[Stored items]
##########

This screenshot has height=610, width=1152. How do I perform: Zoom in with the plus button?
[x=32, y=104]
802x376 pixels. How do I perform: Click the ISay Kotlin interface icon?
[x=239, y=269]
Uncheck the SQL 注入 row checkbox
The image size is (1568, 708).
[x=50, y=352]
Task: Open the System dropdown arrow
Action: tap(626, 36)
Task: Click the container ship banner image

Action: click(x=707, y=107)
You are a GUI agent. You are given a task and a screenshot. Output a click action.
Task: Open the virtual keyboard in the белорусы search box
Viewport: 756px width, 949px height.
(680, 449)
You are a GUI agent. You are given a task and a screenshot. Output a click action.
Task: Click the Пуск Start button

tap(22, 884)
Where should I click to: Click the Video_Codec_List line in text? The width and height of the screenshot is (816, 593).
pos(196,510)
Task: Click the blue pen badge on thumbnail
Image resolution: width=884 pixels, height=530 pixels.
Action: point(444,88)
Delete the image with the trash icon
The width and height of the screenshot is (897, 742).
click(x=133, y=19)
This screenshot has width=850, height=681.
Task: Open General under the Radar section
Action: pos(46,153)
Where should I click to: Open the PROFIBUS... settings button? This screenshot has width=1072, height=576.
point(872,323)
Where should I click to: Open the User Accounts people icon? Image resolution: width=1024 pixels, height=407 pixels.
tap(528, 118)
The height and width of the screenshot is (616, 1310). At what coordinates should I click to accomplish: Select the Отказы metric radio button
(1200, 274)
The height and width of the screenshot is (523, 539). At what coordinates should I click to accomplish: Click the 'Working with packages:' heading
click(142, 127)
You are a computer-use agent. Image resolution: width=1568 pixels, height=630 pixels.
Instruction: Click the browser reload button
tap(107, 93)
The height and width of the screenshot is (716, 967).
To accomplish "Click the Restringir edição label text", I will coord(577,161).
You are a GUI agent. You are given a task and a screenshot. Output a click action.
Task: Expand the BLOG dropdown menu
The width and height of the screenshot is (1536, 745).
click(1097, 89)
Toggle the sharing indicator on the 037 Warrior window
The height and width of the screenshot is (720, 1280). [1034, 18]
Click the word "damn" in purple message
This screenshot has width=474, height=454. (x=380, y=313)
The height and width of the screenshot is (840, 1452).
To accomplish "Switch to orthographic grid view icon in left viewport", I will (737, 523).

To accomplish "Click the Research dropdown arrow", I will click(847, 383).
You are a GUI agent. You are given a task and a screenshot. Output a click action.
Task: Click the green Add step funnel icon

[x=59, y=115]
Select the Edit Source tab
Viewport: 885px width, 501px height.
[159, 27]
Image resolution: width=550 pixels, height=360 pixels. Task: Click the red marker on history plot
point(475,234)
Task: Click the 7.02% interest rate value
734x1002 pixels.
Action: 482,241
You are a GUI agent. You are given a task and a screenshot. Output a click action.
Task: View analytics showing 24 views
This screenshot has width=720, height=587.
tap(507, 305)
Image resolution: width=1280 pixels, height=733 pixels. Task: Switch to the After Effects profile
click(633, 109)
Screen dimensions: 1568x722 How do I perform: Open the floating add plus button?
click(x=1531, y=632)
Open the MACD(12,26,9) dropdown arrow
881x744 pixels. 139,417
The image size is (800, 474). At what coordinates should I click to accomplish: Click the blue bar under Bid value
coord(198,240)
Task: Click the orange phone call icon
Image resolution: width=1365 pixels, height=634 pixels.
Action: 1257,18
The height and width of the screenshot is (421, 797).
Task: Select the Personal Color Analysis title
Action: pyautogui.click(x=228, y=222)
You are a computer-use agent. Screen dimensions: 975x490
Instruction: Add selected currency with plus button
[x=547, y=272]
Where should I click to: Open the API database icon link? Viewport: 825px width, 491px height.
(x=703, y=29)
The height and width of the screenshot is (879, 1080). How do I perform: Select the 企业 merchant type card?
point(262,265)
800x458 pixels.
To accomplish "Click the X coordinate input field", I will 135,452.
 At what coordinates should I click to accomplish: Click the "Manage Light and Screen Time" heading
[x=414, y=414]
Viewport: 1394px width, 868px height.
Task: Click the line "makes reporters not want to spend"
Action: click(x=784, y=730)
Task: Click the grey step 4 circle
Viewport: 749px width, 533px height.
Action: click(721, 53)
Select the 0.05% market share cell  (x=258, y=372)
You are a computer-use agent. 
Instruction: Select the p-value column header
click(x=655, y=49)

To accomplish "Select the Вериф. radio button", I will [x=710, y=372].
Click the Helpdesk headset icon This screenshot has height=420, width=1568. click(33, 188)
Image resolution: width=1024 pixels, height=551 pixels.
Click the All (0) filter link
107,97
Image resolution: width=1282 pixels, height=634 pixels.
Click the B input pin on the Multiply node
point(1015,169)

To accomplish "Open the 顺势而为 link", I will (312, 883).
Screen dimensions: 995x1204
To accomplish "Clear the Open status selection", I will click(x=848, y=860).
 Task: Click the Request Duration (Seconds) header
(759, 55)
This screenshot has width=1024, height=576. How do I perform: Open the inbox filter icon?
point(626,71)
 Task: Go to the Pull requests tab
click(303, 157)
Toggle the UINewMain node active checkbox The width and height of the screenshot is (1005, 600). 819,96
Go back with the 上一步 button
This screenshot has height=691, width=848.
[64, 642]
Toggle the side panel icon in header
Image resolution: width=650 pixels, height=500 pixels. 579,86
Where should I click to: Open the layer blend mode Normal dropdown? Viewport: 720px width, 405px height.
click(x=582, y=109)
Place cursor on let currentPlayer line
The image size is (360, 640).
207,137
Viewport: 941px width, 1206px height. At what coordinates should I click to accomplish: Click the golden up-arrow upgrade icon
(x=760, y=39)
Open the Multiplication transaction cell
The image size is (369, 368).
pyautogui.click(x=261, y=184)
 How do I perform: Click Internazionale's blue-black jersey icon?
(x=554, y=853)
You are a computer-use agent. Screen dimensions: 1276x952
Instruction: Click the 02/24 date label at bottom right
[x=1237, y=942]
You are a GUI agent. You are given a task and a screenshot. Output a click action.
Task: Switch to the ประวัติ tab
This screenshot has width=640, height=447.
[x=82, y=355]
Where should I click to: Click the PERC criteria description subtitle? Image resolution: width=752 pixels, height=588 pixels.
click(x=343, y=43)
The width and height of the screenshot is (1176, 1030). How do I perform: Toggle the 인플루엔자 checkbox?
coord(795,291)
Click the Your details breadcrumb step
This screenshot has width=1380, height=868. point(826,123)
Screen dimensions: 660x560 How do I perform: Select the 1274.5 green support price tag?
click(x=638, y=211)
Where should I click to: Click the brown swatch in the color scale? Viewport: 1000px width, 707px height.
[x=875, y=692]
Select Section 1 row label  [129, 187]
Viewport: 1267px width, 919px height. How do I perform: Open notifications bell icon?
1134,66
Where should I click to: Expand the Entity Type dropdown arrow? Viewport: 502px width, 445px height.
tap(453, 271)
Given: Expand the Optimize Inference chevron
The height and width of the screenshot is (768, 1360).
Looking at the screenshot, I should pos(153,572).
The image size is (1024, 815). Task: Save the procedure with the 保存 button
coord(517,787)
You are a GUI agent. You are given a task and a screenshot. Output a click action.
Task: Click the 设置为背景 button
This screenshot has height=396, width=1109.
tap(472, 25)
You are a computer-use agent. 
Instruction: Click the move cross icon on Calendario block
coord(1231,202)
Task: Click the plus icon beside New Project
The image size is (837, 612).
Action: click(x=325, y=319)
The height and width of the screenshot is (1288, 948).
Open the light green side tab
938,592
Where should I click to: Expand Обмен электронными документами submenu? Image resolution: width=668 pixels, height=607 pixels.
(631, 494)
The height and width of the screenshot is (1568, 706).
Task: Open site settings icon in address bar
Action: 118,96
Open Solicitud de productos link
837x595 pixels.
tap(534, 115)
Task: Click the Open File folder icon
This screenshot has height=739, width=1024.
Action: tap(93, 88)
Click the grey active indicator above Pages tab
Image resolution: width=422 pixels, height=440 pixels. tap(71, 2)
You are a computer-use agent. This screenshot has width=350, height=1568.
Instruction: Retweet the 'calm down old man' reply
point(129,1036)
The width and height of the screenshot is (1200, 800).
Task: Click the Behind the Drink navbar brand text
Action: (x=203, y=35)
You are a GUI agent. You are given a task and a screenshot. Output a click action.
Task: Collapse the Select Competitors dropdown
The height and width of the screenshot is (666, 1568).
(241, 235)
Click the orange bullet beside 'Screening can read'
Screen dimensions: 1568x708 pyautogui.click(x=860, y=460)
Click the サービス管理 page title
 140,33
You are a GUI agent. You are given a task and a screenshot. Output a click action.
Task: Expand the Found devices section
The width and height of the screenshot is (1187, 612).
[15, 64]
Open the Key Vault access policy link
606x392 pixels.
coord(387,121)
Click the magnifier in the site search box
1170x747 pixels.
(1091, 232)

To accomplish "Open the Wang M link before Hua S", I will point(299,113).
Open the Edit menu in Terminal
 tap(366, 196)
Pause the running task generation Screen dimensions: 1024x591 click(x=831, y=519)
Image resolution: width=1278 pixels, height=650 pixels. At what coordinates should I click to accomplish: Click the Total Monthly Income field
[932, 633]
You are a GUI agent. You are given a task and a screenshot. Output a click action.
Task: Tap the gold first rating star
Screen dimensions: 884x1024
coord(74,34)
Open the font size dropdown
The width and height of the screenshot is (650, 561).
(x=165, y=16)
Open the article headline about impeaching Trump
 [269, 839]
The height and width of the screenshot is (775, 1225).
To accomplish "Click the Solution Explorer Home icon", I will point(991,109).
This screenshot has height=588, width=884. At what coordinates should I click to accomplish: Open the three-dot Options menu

##########

» Work order: What is needed is a verbatim copy of every line in the records above from the one containing "This screenshot has height=739, width=1024." down to the one containing "You are a computer-use agent. This", both included, and nothing more.

» Response:
This screenshot has height=739, width=1024.
Action: tap(93, 88)
Click the grey active indicator above Pages tab
Image resolution: width=422 pixels, height=440 pixels. tap(71, 2)
You are a computer-use agent. This screenshot has width=350, height=1568.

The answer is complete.